YOUR ASSIGNMENT: Please copy out the lines in the entries that contain "ESPÍA".
[SOURCE MATERIAL Boundary: Start]
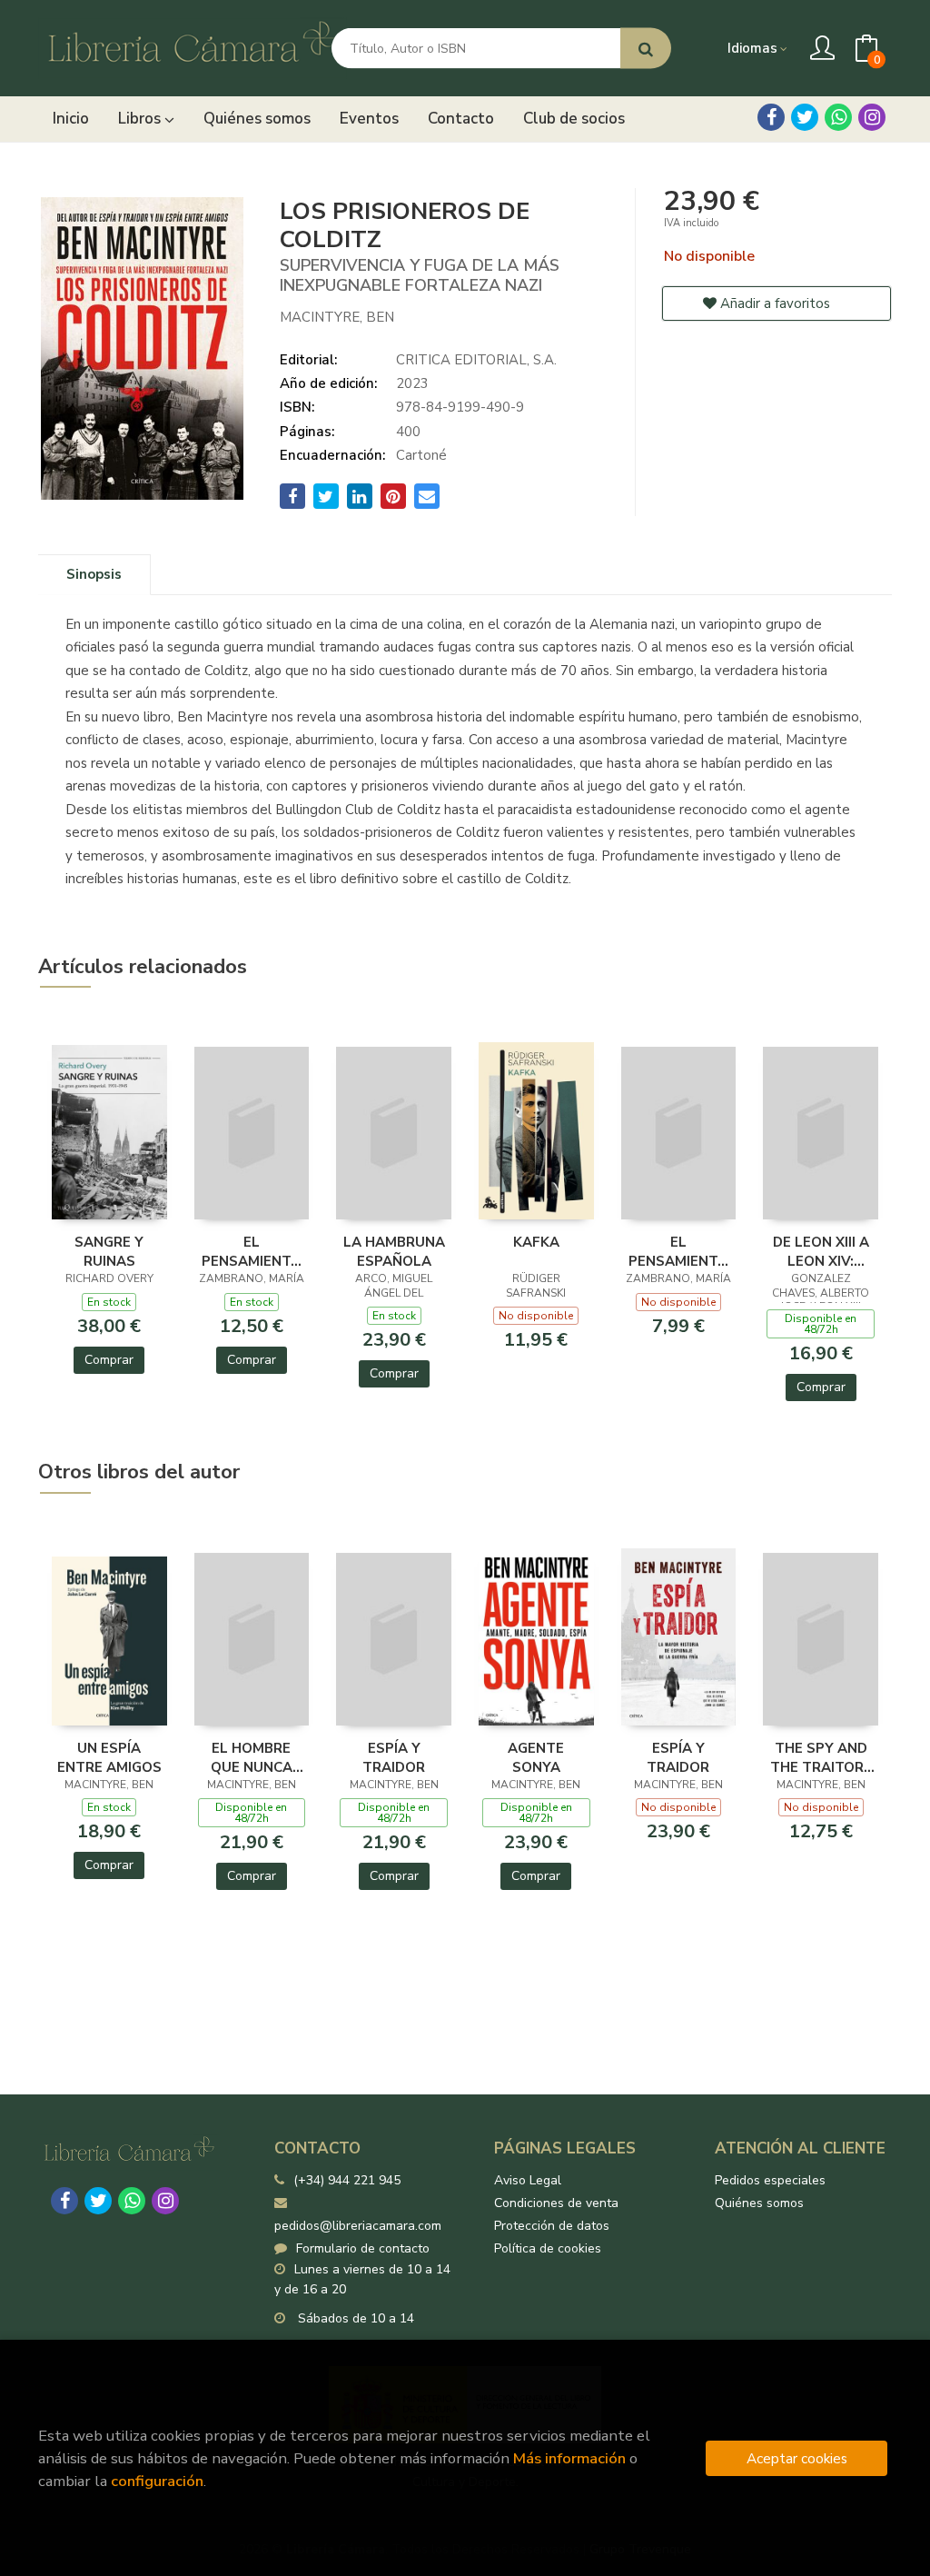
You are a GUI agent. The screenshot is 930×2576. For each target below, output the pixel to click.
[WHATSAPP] (838, 117)
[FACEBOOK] (771, 117)
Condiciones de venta (556, 2203)
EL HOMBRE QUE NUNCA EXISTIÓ (251, 1757)
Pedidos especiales (770, 2180)
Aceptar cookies (797, 2458)
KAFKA (536, 1242)
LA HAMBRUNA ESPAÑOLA (394, 1251)
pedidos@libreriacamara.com (357, 2225)
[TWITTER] (804, 117)
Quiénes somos (759, 2203)
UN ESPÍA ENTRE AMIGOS (109, 1757)
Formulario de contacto (363, 2248)
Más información (569, 2458)
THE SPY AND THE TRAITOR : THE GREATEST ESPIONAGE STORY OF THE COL (821, 1757)
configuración (157, 2481)
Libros (141, 118)
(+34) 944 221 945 (347, 2180)
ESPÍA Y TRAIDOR (393, 1757)
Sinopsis (94, 574)
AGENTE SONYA (536, 1757)
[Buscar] (645, 48)
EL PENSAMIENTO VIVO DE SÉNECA (252, 1251)
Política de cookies (547, 2248)
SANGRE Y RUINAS (108, 1251)
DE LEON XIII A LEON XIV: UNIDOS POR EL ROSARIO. (820, 1251)
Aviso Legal (527, 2180)
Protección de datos (551, 2225)
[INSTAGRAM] (871, 117)
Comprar (109, 1359)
[SOURCE MATERIAL Boundary: End]
RESPONSE AREA:
UN ESPÍA ENTRE AMIGOS (109, 1757)
ESPÍA Y TRAIDOR (393, 1757)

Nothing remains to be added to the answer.